Monday, July 7, 2008

Does Tilly's thesis travel to the third world?

"War made the state, and the state made war." The late Charles Tilly's adage neatly captures some of the dynamics at work in the formation of states in late-medieval and early modern Europe. As Tilly himself recognized, the slogan does not embrace all the complexities involved or the fact that there was no single, unilinear path to sovereign statehood. Still, it points to the synergy that sometimes existed between war-making and state-building in early modern Europe: embryonic "states" -- meaning a variety of polities, including "composite monarchies" and other forms -- that managed to extract resources effectively were able to build armies, often largely composed of mercenaries; the armies often made further extraction of resources easier, with those revenues in turn strengthening nascent bureaucracies. Luck and the quality of leadership, among other things, played a considerable role in determining which "states" succeeded, but Tilly's factors were important.

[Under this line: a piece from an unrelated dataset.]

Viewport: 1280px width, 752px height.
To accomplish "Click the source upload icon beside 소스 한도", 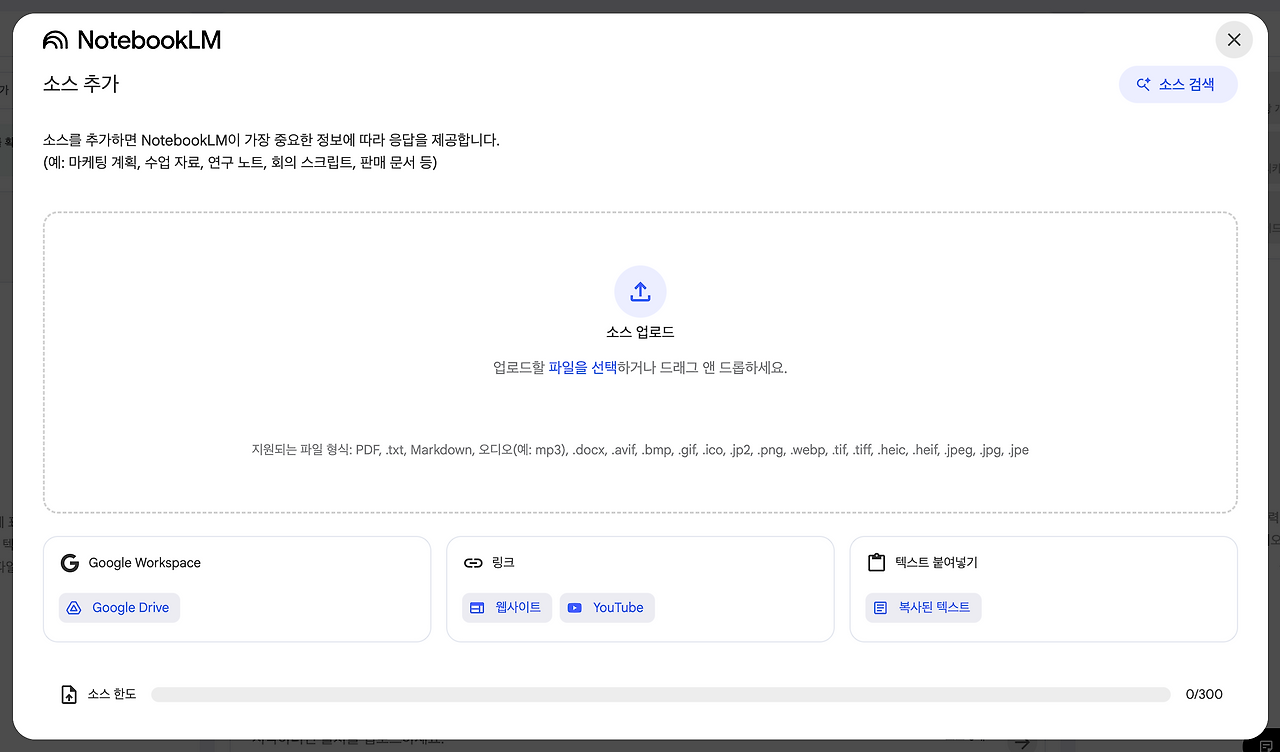I will coord(68,693).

What about the contemporary 'developing world'? Does Tilly's thesis apply there in the same way as it does to the history of state formation in Europe and elsewhere?
Yes and no, according to Brian Taylor and Roxana Botea in their article "Tilly Tally: War-Making and State-Making in the Contemporary Third World," International Studies Review, March 2008, pp.27-56.

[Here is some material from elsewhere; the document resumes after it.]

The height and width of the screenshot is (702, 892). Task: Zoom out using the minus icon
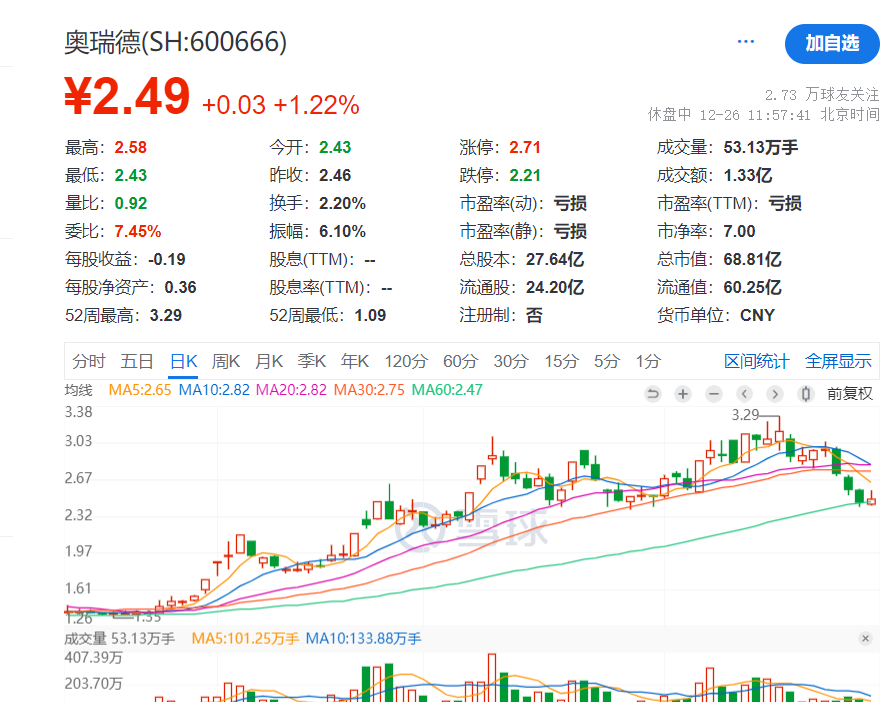tap(713, 394)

They observe that the quasi-Darwinian logic of competition in early modern Europe, where weak polities were often swallowed up by stronger ones, no longer holds in a world where the norm against conquest is widely observed and "state death" (T. Fazal's phrase) is almost nonexistent. Consequently, weak states persist, and war often weakens them further.

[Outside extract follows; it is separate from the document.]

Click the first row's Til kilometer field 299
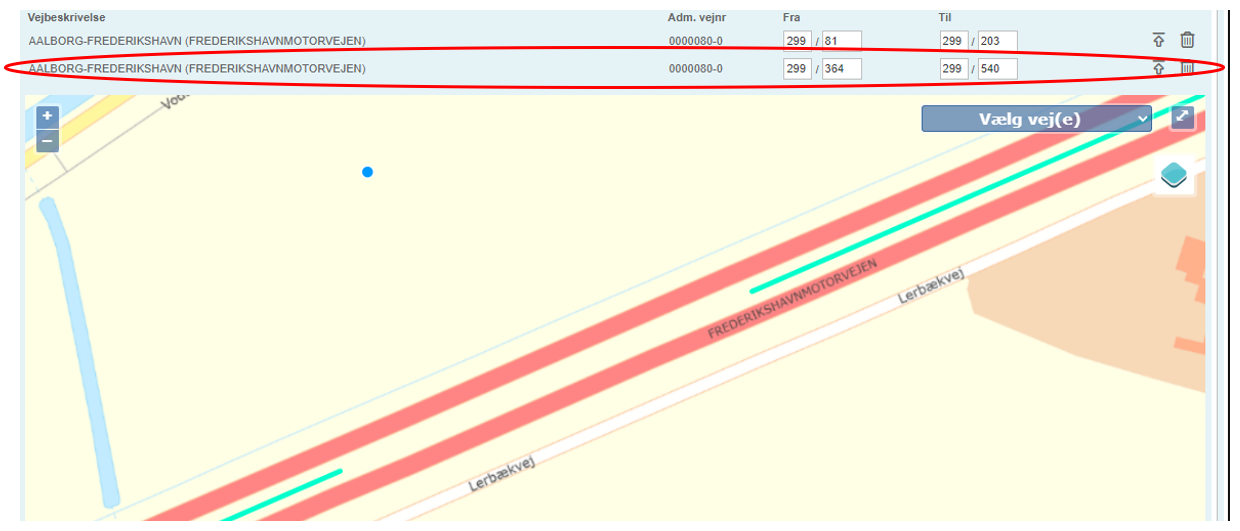 pos(954,41)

This is what happened in Afghanistan, one of the two main cases the authors examine. Although the article contains some large-N evidence about the relation between state strength and ethnic fractionalization, most of the article is a comparative analysis of Afghanistan and Vietnam, third-world countries that "experienced multiple, lengthy, and deadly armed conflicts with a significant external component" (p.28). Why did decades of war drastically weaken the Afghan state but strengthen the Vietnamese one? The authors argue that there were two elements present in Vietnam that were missing in Afghanistan: (1) ethnic homogeneity and (2) a unifying revolutionary ideology, or more specifically "a revolutionary movement that successfully combined nationalism with communist ideology and state-building strategies" (p.48).

Ethnic homogeneity in Vietnam meant that the problems of national identity and cohesion were already half-solved or three-quarters solved, in contrast to Afghanistan, where ethnic and tribal fragmentation never allowed the formation of a real sense of national identity, and where more than a quarter-century of war (from 1978 to the present) only deepened the divisions. And while the Vietnamese Communists melded nationalism and the transnational ideology of Marxism-Leninism-Maoism in the service of statism, the Taliban's "neo-fundamentalist" Islamic worldview worked against effective state-building (p.48). Moreover, unlike the North Vietnamese and the Vietcong, the Taliban, both before and after their seizure of power in 1996, relied heavily on external funding sources (plus smuggling and the opium trade) for much of their revenue.

In sum, war is apparently no longer an effective path to state-building, except under quite unusual circumstances, e.g. Vietnam. One hopes that this will in turn contribute to a continuing decline in the overall amount of armed violence in the world, as would-be state-builders come to realize that war usually hinders rather than furthers their aims.